The Azores in the world – The impressive Azorean presence in southern Brazil

The Azores are all over the world. This is felt whenever we travel and whenever we realize that, in almost all Azorean families, there are emigration stories to several parts of the planet. Many Azoreans, depending on the historical context or even today, wanted to escape insularity, look for new opportunities, or improve their finances, and moved to other places.

In this first edition of “The Azores in the world”, we dedicate our special attention to the Azoreans who chose the south of Brazil as their new home.

Cidade de Porto Alegre, Rio Grande do Sul, Brasil

The Azorean presence, still well noticeable in southern Brazil, is capable of impressing any visitor. Those people, who actually even speak Portuguese, are immensely proud of their Azorean roots and insist on keeping their ancestors’ traditions alive in their memory and in their lives.

Azorean emigration to Brazil is linked to the Portuguese colonial project to carry out the territorialization of Brazil, at a time when several nations were trying to contradict the limits imposed by the Treaty of Tordesilhas, and it began, in the early 18th century, with the first Azorean couples who settled in strategic areas with Portuguese support.
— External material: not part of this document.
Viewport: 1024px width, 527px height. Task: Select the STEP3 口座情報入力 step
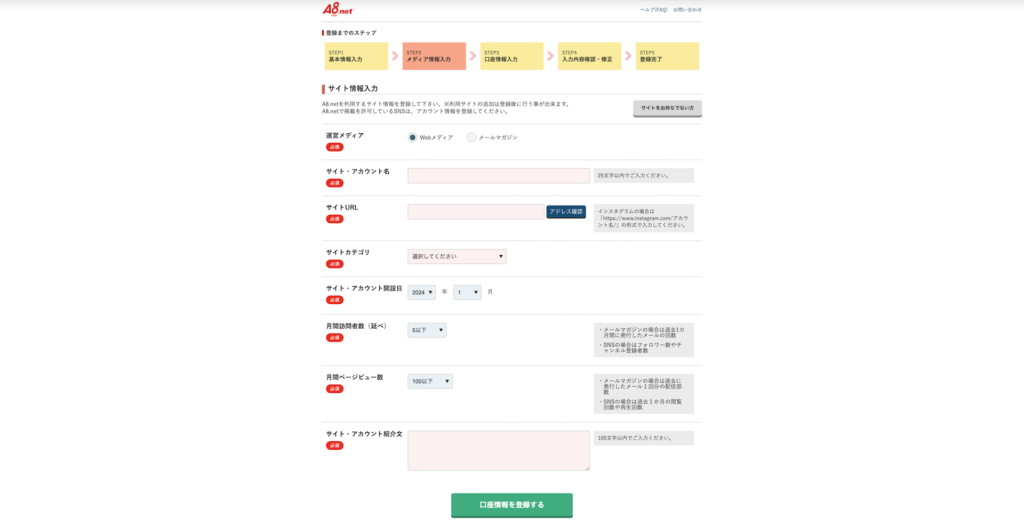click(x=511, y=56)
These couples, mostly from the islands of Terceira, Graciosa, São Jorge and Faial, were looking for better life conditions considering the poverty then felt in the Azores and following the seismographic events that frequently occurred in the Azores.
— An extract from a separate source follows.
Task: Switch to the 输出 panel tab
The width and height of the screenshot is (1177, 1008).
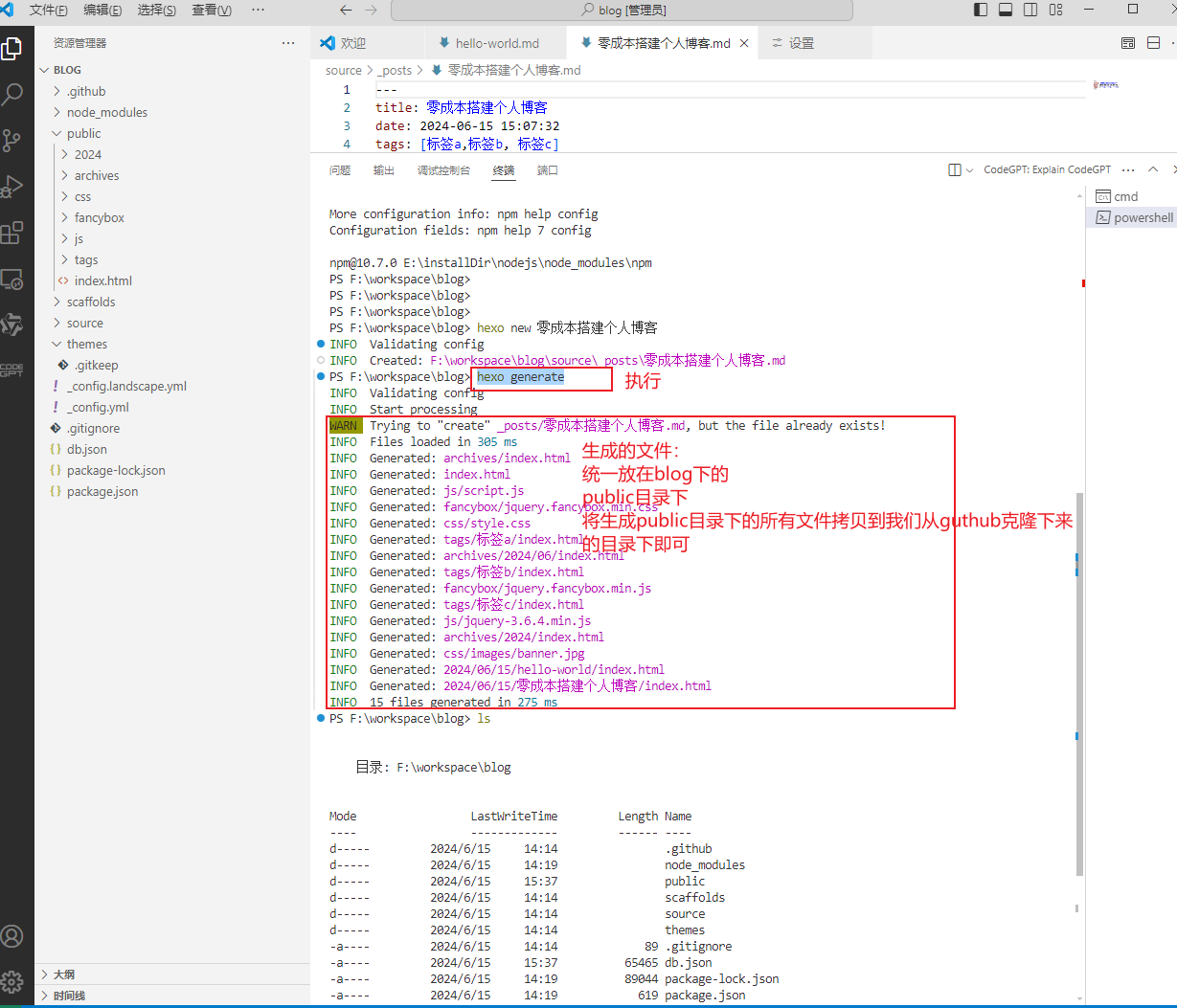Action: pyautogui.click(x=384, y=170)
Azorean migrants arrived in Brazil, occupied lands mainly in Santa Catarina and Porto Alegre (a city that was once called “Porto dos Casais” or Couples Harbor, in allusion to the Azorean couples who disembarked there), a phenomenon that continued during the 18th century.

Currently, in the center of Porto Alegre, there is the “Monument to the Azorean Couples”, sculpted by Carlos Gustavo Tenius, honoring the first sixty couples who disembarked in the city and who established deep cultural roots, still very visible today.
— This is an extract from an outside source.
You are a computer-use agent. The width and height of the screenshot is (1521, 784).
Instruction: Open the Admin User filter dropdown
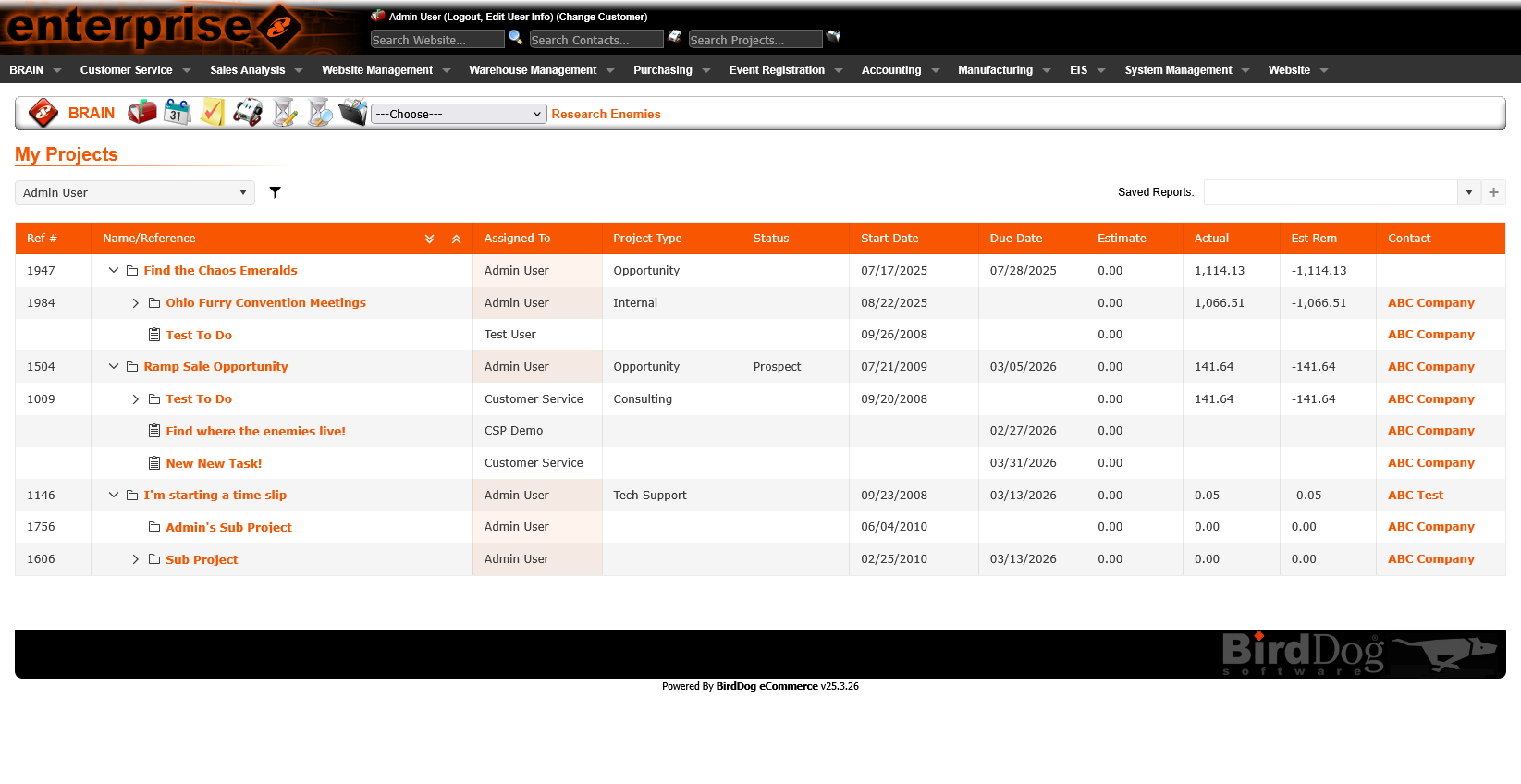pyautogui.click(x=135, y=192)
In August 1996, the “Monumento ao Povoamento Açoriano” was built in Santa Catarina, with the aim of honoring the Azorean people for their contribution to the history and culture of Santa Catarina.

But the Azorean soul in the south of Brazil does not only live on monuments. The Azorean soul in this faraway place, but at the same time so close, is lived in the recreation of the festivities in honor of the Divine Holy Spirit, in the architecture, in the folklore, in the relics proudly exposed and passed down from generation to generation, in the studies and events that take place continuously in universities. There is an authentic interculturally that is cultivated and lived in a way that is worth seeing.